I will admit, this one’s a doozy to get to. I took two flights, a ten hour bus ride (this one was due to my own lack of planning and isn’t compulsory for everyone…), and a speedboat ride before arriving on the hammock-lined dock of Bocas Town in the archipelago of Bocas del Toro. One more speedboat ride and I had arrived at the island paradise I would call home for the next week. I stayed in a place that until that point I could only ever dream of called Palmar Tent Lodge, nestled underneath the palm trees deep in the rainforest yet still just a stones throw away from the lapping waves. Though it takes patience to get to, Bocas del Toro is a jungle oasis like you could never imagine and if you like socializing, beach bon fires, and brick oven pizzas, you can stay in this tent lodge or many other guesthouses for an extremely reasonable price. You could take up surfing, go on a canoe ride through the mangroves, or explore a bat cave, all for what I would say is less than $20 USD. If you don’t mind spending some time off the grid and like the idea of visiting a place where there are no roads, only rivers, or even if you feel like spending some time volunteering with the indigenous Ngobe community there, this is the place for you!

Of course, there is no all cheap or all expensive destination.

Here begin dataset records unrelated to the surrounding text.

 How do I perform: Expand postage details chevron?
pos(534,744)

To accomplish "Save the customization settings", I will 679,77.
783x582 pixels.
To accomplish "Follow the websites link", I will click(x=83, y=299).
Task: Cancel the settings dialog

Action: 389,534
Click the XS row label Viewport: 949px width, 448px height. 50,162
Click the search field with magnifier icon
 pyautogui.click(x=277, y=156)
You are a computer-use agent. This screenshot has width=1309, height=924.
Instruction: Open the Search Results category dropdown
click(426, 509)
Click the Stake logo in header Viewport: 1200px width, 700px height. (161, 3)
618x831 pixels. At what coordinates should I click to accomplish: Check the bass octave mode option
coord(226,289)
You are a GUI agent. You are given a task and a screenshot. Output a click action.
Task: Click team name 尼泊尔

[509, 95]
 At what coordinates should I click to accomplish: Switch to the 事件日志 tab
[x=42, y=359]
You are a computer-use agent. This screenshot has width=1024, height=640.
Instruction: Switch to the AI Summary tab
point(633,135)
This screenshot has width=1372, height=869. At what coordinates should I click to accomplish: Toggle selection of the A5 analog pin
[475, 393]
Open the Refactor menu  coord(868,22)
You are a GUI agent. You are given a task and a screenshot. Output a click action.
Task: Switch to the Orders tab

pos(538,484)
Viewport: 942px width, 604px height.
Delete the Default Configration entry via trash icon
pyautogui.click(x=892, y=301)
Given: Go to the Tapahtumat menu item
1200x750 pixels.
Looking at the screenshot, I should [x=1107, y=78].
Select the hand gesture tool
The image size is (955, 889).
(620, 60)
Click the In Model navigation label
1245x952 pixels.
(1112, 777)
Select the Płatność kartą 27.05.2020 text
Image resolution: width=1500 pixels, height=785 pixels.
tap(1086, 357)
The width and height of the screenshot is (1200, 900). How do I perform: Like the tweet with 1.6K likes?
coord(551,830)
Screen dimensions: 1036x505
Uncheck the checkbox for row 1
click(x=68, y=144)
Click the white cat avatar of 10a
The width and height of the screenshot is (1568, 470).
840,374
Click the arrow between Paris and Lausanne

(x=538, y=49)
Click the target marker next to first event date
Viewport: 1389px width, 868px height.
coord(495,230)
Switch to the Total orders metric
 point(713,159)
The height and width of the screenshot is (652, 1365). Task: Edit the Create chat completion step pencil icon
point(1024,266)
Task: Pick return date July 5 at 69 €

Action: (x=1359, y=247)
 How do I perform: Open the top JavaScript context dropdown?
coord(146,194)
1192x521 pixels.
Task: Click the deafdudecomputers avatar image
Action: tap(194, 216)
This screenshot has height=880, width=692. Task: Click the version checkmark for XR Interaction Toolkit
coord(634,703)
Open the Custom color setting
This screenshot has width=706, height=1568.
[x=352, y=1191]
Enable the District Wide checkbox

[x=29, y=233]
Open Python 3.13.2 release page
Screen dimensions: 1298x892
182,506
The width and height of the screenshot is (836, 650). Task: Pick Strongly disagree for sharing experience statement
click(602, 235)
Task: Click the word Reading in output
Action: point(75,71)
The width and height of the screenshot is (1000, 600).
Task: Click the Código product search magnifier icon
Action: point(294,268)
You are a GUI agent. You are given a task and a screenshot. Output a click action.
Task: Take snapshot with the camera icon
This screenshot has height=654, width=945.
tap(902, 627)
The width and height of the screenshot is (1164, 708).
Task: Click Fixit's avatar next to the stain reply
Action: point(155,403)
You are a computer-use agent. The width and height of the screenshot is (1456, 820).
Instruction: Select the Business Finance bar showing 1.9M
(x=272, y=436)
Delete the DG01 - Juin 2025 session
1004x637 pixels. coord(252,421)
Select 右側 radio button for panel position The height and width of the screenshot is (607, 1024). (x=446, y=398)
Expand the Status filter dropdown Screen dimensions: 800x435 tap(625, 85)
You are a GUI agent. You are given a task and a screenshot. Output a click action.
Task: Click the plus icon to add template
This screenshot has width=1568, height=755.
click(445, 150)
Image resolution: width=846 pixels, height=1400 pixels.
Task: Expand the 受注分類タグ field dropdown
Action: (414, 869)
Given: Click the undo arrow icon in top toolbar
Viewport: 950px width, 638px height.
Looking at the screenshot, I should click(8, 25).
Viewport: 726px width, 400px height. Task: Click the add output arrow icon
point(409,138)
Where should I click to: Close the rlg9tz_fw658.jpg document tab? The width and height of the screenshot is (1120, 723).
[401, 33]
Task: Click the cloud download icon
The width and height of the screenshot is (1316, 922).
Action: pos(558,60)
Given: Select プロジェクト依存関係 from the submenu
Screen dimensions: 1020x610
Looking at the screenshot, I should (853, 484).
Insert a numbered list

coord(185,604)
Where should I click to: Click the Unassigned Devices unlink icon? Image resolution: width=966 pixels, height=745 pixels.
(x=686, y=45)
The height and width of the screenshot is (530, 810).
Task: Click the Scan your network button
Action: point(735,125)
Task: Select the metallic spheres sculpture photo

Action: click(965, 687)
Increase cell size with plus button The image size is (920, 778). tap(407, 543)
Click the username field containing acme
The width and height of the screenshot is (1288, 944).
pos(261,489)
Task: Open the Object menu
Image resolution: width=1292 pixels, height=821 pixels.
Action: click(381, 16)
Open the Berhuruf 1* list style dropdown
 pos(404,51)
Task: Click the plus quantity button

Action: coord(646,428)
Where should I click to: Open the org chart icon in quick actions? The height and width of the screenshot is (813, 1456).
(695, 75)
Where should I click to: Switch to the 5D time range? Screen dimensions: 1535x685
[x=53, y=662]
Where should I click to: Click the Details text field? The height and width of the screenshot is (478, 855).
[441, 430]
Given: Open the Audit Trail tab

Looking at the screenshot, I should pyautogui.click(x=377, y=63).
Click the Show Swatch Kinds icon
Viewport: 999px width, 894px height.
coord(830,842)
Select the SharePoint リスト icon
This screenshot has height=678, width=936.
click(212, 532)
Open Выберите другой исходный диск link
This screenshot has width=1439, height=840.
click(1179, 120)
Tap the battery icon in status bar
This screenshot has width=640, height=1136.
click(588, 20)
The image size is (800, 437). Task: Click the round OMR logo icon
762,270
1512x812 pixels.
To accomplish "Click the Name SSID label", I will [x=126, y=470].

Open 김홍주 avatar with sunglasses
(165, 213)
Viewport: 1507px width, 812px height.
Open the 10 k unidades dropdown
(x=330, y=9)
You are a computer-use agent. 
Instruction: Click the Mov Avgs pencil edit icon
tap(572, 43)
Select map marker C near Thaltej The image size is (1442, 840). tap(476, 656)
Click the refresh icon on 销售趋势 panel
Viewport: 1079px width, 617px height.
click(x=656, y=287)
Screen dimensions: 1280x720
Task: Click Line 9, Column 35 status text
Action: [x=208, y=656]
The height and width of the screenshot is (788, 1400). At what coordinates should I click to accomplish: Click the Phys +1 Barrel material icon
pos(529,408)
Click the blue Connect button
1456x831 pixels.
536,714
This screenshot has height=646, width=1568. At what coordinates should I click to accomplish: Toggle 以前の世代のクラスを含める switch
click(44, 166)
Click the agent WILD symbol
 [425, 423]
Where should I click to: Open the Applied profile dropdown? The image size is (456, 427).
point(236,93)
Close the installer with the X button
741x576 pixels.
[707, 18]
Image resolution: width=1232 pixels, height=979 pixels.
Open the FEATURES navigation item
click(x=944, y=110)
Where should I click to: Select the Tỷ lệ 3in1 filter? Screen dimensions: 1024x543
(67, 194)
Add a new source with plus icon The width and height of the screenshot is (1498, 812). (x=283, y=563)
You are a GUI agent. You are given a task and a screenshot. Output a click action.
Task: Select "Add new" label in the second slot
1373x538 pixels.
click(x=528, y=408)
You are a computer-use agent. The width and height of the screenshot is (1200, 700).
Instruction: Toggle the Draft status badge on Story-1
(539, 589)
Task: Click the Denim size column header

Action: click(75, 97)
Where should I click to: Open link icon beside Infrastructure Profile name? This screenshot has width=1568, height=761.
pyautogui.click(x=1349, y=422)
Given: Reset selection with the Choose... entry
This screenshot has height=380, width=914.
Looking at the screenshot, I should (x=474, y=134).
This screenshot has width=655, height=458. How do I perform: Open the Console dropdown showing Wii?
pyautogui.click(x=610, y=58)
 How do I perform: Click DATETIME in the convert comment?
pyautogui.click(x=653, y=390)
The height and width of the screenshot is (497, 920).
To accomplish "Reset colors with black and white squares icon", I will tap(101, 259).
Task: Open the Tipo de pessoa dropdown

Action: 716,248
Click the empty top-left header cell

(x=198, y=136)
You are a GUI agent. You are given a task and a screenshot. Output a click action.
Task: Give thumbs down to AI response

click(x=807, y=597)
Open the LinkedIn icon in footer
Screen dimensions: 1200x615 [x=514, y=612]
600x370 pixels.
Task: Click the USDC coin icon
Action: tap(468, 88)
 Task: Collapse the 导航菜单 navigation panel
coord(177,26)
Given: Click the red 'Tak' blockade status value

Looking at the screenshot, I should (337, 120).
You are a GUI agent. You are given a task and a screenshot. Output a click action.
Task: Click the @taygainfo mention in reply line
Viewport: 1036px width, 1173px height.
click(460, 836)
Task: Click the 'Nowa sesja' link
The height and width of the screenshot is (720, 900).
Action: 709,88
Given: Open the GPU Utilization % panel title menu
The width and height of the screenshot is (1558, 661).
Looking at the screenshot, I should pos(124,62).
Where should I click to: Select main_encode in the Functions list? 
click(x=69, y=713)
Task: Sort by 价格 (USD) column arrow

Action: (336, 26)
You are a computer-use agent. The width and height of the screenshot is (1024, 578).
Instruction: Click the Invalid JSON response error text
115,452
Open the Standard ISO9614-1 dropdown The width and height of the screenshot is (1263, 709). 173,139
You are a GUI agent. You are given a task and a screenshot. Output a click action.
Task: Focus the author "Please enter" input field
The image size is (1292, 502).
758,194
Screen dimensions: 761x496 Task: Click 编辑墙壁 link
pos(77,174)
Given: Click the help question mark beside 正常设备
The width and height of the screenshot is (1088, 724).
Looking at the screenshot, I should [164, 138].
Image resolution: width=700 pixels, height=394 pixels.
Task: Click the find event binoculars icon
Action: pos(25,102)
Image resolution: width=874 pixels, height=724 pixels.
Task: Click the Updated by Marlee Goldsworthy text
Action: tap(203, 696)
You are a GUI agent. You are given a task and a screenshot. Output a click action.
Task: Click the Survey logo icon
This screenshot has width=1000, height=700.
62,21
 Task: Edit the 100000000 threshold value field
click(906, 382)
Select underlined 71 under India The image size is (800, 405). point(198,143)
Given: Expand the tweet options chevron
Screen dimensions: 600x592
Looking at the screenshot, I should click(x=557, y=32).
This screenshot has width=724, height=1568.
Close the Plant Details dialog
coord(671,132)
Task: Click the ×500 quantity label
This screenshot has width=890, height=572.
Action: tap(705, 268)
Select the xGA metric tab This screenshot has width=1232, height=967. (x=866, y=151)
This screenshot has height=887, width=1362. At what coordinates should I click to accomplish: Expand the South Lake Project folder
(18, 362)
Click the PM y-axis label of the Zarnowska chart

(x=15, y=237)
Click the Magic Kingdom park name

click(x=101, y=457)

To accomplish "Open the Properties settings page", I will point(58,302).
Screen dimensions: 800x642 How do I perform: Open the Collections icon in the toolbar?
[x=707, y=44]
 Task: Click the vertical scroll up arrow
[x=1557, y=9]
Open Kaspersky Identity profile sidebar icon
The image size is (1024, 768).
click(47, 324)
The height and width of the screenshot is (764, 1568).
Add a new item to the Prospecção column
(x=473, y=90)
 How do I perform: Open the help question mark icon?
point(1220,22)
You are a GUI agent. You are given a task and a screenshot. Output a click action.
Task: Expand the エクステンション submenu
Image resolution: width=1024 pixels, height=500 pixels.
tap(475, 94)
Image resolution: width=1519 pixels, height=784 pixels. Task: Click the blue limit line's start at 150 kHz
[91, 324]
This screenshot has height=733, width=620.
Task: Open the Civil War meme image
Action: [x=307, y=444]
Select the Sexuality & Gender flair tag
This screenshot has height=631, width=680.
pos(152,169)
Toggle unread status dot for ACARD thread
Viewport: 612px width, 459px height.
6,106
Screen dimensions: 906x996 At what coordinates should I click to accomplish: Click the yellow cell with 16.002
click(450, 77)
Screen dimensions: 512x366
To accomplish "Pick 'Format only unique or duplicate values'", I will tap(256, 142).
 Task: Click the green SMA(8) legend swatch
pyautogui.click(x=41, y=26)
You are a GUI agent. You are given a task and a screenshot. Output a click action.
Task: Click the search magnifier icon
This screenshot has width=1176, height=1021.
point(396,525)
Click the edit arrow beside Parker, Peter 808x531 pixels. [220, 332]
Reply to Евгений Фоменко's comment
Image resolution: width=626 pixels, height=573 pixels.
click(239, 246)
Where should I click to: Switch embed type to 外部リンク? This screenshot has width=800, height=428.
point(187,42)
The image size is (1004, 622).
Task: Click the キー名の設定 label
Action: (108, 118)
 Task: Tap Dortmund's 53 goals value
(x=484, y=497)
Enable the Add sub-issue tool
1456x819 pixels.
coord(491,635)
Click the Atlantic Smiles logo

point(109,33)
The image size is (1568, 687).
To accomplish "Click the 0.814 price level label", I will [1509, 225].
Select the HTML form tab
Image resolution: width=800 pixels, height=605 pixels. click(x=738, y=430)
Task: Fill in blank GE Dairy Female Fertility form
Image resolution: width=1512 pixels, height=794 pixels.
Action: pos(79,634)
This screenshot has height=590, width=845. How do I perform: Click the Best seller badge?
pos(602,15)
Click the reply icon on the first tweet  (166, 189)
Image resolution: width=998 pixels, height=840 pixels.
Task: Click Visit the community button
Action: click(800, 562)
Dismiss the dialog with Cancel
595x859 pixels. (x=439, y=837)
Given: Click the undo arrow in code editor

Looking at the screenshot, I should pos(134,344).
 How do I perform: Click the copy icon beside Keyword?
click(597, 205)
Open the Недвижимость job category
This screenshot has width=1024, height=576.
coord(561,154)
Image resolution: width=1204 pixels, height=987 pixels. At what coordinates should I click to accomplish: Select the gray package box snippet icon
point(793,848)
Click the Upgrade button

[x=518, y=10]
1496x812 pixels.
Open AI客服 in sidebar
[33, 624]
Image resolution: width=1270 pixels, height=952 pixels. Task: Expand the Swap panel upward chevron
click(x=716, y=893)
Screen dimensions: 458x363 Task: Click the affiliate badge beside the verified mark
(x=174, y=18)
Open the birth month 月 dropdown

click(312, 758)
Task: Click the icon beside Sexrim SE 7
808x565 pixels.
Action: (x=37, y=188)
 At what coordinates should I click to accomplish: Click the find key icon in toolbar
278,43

Traveling is really what you make of it. Just like anywhere else, you can either stay in the Ritz-Carlton or you can stay in the Motel 6–it’s really just a matter of putting in the time and research to put together something that fits your budget and your preferences. If you have patience enough to watch flights for a bit, or creativity enough to find an out-of-the-box solution to high transportation costs, then you can turn something that most people only dream about into a reality. And be careful when you’re looking too, because at first glance, something you may see may immediately seem too expensive, but sometimes the inclusions and the values can really make what seemed outrageous into something really worth your while. Really dig deep and you can make an educated decision about what’s a good deal and what’s not and you could be jetting off on your next dream trip in no time!